Exercise goal —
Across the listing, count the lines that include the string "Market". Give nothing besides the number.

Data records —

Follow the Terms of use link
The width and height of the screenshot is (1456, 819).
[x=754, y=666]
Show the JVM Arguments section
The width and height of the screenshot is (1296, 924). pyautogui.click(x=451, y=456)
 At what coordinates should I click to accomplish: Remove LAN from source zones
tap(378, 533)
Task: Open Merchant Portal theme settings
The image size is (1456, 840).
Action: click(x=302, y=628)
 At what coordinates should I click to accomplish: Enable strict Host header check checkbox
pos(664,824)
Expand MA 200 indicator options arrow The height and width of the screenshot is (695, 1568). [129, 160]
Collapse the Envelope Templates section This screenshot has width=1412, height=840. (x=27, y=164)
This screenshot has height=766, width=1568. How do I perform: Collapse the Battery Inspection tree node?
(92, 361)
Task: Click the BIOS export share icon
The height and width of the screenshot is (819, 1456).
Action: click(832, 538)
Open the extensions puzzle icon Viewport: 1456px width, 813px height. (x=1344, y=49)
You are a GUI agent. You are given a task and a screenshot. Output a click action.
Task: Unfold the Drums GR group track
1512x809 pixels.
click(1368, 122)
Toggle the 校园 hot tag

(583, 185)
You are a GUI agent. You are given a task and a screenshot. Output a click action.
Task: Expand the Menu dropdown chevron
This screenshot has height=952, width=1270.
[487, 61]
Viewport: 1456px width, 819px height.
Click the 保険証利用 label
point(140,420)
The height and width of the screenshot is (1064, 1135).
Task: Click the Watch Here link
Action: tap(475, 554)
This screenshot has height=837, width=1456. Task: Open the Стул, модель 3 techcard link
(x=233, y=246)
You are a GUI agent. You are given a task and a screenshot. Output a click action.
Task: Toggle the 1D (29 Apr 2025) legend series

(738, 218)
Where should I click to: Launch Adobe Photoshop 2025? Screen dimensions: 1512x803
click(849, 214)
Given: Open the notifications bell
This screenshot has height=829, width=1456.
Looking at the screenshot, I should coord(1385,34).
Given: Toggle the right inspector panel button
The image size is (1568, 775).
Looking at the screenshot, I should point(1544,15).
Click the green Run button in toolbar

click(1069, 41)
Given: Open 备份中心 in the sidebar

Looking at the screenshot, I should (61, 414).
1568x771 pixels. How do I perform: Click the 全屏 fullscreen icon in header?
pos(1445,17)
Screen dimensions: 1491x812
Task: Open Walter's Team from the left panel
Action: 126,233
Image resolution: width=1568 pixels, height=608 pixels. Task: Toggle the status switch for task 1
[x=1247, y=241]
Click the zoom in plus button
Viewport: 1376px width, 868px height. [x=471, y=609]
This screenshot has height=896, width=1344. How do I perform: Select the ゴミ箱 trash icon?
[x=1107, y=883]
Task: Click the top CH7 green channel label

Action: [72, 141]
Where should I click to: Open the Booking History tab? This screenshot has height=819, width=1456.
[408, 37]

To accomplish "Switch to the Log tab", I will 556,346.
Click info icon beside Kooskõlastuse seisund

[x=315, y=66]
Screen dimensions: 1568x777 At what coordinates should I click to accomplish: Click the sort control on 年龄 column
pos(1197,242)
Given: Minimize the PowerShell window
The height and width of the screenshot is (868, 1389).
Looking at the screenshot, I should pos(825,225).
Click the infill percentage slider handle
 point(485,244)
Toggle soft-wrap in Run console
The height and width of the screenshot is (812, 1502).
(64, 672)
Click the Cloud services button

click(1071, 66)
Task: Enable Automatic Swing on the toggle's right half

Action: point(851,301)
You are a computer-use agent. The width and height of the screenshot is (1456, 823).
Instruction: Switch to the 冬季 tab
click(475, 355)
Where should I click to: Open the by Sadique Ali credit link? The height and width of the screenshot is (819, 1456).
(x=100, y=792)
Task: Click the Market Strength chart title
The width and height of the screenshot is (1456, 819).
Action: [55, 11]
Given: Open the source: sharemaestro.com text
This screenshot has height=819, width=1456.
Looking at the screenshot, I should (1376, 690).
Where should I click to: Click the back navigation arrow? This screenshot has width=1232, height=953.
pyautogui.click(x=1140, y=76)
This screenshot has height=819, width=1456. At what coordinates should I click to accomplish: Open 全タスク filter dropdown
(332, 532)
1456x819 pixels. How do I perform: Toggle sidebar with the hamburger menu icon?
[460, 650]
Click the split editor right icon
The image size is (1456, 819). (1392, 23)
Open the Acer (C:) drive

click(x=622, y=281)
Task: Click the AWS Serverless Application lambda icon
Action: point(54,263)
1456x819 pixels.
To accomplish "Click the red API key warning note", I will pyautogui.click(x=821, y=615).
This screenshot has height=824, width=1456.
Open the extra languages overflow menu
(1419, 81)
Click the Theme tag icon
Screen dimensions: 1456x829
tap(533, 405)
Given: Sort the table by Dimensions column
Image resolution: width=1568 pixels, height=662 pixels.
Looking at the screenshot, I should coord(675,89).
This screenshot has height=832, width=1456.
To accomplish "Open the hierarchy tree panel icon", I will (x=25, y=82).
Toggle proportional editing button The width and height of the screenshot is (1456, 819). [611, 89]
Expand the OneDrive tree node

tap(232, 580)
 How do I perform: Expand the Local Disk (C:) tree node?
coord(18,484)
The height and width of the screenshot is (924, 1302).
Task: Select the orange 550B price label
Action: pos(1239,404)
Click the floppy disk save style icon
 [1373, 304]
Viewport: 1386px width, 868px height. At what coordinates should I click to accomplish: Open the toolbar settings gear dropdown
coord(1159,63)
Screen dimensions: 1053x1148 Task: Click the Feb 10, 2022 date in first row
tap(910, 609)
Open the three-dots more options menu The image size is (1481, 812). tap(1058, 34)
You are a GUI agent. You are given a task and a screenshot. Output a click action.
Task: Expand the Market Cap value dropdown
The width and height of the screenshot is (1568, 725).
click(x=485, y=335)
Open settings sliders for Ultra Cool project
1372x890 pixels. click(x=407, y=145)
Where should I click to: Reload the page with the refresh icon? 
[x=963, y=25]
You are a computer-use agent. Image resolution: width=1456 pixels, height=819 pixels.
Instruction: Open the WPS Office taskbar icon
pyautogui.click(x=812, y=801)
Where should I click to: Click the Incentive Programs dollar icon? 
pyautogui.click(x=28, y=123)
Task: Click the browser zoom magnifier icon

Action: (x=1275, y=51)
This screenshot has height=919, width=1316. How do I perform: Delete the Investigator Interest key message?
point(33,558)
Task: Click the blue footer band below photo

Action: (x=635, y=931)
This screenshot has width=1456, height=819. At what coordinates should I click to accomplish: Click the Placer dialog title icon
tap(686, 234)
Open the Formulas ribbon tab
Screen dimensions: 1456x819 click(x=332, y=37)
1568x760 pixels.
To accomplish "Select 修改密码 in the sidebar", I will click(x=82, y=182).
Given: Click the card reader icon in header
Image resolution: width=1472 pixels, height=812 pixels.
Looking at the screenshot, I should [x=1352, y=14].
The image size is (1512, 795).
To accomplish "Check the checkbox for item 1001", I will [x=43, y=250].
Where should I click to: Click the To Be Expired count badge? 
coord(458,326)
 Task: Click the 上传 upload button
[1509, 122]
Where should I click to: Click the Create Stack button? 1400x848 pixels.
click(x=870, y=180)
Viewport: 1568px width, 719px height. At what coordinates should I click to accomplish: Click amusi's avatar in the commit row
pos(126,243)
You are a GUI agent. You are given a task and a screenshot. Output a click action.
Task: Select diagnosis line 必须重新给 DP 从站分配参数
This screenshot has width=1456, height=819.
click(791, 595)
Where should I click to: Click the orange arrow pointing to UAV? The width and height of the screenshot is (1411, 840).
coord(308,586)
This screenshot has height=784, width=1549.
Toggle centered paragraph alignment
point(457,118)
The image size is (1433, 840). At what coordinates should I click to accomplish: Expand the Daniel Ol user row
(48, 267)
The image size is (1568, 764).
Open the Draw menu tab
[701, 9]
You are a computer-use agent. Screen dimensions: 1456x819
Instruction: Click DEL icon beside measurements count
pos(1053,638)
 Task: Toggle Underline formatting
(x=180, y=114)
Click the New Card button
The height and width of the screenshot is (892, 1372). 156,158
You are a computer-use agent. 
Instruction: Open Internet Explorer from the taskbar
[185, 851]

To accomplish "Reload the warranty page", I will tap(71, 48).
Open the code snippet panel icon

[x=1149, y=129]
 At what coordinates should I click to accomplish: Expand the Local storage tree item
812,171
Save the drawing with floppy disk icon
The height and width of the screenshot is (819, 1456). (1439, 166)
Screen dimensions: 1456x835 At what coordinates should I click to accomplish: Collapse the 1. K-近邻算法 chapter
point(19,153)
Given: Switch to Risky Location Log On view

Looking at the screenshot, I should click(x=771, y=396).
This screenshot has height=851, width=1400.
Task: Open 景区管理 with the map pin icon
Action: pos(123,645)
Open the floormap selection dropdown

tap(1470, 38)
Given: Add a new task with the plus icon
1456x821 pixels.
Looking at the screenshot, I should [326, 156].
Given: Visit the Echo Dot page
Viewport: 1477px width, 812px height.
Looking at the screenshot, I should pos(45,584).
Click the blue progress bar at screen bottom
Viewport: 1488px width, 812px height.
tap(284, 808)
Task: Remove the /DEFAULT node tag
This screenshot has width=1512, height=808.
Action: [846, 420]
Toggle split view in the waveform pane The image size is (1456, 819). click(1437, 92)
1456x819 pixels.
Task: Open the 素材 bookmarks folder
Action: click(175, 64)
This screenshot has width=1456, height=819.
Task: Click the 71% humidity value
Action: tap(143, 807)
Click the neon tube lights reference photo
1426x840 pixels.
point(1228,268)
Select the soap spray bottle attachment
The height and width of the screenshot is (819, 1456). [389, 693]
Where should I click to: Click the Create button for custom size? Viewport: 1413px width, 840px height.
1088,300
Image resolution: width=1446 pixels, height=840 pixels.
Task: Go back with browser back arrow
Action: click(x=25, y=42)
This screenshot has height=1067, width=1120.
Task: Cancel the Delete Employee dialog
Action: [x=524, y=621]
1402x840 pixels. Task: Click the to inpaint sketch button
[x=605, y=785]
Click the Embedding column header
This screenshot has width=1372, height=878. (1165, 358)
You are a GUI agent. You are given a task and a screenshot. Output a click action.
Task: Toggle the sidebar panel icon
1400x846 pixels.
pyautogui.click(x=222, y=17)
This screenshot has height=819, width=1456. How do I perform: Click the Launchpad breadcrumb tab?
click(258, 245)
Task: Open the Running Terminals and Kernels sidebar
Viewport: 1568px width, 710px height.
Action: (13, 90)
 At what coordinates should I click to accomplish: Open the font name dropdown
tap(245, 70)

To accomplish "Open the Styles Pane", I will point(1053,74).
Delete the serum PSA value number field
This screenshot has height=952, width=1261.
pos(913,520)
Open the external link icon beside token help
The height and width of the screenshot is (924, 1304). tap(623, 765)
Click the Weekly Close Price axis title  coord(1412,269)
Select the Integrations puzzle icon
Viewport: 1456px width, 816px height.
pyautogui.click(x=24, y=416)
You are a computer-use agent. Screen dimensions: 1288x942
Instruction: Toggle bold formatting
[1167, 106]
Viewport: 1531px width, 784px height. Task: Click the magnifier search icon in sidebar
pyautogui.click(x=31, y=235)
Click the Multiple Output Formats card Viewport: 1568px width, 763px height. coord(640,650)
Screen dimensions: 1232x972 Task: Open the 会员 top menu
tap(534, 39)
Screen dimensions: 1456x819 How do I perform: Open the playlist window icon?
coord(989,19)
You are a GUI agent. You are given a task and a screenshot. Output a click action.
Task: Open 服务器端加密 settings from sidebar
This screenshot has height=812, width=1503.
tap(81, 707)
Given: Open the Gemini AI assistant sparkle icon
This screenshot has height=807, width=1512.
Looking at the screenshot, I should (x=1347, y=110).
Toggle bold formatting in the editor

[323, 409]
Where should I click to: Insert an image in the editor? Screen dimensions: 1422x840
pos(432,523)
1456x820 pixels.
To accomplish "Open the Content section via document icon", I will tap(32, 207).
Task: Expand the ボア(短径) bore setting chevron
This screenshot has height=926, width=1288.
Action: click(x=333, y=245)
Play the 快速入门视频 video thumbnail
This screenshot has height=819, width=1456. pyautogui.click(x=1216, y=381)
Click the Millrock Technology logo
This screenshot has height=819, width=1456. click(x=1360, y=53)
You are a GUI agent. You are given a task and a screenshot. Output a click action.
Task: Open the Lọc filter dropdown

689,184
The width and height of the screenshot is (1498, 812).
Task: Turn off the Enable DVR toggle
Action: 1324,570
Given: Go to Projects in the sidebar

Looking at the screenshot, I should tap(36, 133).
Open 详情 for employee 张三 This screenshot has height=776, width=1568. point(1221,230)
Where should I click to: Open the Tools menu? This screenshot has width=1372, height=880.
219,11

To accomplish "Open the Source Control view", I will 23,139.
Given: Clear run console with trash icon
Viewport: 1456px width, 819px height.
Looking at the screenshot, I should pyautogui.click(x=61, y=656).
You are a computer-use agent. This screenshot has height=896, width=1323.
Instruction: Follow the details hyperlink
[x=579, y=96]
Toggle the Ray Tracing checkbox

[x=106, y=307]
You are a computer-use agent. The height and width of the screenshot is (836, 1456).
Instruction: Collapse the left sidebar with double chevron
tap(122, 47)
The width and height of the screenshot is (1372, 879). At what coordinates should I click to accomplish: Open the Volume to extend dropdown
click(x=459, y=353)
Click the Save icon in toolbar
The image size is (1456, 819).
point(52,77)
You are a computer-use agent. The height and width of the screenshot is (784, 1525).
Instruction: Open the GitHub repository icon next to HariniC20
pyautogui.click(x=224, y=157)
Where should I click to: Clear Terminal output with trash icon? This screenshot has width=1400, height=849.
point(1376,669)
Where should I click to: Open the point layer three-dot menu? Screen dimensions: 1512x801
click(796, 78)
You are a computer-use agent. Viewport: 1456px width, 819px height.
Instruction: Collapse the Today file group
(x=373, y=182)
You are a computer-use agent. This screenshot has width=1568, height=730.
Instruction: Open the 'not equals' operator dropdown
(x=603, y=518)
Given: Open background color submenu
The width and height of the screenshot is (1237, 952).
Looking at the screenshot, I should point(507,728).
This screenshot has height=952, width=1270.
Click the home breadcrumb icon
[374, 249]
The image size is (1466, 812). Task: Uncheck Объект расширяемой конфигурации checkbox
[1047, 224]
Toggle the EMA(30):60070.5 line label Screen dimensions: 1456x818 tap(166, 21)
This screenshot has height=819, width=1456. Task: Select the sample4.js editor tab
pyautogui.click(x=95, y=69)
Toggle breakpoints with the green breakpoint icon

Response for this exercise —
2